One day, a Jewish American fixer named Norman Oppenheimer and played, oddly enough, by Richard Gere, buys a jaded Israeli politician named Micha Eshel a pair of $1000 shoes after seeing him speak at a conference, in hopes of buying his way into Eshel’s inner-circle. Years later, when Eshel becomes Prime Minister, he remembers Norman, and gives him exactly what he’d been hoping for. The name of the film this all happens in, Norman: The Moderate Rise and Tragic Fall of a New York Fixer, gives a sense of how things go from there.
A “fixer” is an arranger—a person who relies on guile and charisma to make often-illegal arrangements for others. But Norman, played brilliantly by Gere, is hapless (“I had to find my inner schlub,” he told an interviewer) and makes promises he can’t keep. He is a liability.
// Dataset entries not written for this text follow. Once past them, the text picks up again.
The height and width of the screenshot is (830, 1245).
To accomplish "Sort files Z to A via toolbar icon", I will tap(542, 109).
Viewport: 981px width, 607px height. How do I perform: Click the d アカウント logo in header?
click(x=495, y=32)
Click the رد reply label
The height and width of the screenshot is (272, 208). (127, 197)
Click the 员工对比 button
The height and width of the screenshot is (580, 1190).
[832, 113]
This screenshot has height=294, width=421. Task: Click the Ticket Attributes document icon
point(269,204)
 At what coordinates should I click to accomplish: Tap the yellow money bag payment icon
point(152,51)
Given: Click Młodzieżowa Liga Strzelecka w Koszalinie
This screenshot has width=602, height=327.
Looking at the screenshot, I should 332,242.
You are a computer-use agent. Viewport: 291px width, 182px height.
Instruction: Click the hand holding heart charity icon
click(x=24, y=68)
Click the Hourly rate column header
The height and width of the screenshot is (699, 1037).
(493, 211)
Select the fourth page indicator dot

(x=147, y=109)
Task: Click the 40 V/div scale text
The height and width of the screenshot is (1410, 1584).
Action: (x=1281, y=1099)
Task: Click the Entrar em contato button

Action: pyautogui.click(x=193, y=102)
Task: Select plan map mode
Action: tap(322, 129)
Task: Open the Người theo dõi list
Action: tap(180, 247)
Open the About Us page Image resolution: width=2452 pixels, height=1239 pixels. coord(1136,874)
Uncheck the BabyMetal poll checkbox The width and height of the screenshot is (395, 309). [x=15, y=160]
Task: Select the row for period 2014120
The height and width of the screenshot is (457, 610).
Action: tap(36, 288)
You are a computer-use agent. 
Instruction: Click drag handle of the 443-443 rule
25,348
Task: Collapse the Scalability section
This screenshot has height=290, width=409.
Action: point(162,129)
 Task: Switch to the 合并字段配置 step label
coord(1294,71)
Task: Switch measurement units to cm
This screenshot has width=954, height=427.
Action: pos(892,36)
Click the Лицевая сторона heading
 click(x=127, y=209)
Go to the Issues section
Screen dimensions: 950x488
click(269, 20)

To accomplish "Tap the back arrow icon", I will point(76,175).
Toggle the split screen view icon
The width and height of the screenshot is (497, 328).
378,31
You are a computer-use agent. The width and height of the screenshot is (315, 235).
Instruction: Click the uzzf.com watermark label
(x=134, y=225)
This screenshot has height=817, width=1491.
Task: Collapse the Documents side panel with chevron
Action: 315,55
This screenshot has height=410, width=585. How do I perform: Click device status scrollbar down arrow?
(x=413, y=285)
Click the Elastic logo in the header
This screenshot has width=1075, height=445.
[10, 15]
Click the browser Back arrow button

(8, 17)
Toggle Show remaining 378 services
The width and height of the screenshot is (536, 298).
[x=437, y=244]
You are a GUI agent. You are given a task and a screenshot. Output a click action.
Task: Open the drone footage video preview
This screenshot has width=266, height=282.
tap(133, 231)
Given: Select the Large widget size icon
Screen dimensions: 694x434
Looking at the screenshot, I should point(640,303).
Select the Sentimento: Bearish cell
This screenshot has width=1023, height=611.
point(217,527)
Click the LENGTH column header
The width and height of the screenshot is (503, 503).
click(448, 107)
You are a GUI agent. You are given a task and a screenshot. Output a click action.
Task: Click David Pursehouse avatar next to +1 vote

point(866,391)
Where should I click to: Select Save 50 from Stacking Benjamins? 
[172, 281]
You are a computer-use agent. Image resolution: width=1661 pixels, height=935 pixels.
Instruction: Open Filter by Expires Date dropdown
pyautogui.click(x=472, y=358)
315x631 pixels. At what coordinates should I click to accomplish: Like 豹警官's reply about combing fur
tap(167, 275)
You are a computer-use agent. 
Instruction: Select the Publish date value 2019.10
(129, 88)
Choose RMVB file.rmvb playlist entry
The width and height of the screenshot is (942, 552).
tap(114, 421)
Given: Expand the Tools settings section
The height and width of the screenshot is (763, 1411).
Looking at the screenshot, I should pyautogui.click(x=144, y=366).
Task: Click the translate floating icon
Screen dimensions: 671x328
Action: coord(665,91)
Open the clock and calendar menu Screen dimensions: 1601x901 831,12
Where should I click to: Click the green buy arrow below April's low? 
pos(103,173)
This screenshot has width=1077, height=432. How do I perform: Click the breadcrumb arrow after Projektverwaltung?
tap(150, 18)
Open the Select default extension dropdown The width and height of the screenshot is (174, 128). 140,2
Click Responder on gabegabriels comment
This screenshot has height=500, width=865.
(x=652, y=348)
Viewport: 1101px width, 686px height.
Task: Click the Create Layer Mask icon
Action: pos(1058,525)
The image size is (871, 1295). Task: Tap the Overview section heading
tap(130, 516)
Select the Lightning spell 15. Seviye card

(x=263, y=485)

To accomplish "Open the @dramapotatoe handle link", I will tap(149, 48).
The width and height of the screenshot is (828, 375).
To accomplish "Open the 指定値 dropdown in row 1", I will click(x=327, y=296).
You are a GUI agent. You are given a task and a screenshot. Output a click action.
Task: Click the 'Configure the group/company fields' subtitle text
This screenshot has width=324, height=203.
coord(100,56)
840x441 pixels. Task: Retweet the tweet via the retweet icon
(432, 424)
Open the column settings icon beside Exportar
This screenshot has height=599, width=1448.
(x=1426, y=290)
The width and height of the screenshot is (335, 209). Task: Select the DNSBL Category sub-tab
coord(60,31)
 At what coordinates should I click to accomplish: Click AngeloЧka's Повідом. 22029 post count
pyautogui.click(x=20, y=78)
The American-Israeli filmmaker Joseph Cedar has a habit of filling Jewish roles with non-Jews. In an era of cultural appropriation run amok, this could easily go awry. But casting Steve Buscemi as Richard Gere’s rabbi is both convincing and amusing.
The world of Norman is brimming with schmucks, mensches, and machers, and the film is more of a parable than it may sound like. It takes the better part of two hours to finally understand what the movie is actually about. At turns both silly and poignant, Norman is a joyful surprise.